Given data >>
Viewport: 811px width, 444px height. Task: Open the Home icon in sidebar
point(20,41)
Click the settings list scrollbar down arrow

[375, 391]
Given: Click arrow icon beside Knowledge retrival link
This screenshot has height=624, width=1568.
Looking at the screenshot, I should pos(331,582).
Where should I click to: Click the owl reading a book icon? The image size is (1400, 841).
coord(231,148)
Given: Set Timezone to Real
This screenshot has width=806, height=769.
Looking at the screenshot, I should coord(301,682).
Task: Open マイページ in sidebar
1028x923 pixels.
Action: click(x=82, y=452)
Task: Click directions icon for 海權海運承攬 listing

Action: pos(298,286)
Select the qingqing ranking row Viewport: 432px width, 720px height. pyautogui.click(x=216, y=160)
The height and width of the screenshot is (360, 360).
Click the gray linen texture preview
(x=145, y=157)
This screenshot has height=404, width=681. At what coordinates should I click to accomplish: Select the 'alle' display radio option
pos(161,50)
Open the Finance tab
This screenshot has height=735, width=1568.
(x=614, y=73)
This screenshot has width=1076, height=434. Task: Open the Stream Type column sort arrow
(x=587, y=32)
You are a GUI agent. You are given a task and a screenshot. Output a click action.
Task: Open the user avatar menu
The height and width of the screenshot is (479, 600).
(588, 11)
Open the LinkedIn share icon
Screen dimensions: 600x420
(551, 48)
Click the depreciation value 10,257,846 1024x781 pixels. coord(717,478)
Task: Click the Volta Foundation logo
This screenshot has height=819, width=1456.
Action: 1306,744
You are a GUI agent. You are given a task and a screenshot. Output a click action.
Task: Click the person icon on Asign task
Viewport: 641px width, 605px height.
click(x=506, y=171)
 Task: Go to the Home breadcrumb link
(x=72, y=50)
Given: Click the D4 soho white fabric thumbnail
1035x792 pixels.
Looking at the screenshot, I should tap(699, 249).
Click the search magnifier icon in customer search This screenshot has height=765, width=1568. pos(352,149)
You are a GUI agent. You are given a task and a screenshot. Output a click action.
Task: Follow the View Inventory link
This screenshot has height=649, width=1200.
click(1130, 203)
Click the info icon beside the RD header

What you need to do >> Check every line of the entries above, and copy those that carry the string "beside".

Output of the exercise >>
Given: Click arrow icon beside Knowledge retrival link
Click the info icon beside the RD header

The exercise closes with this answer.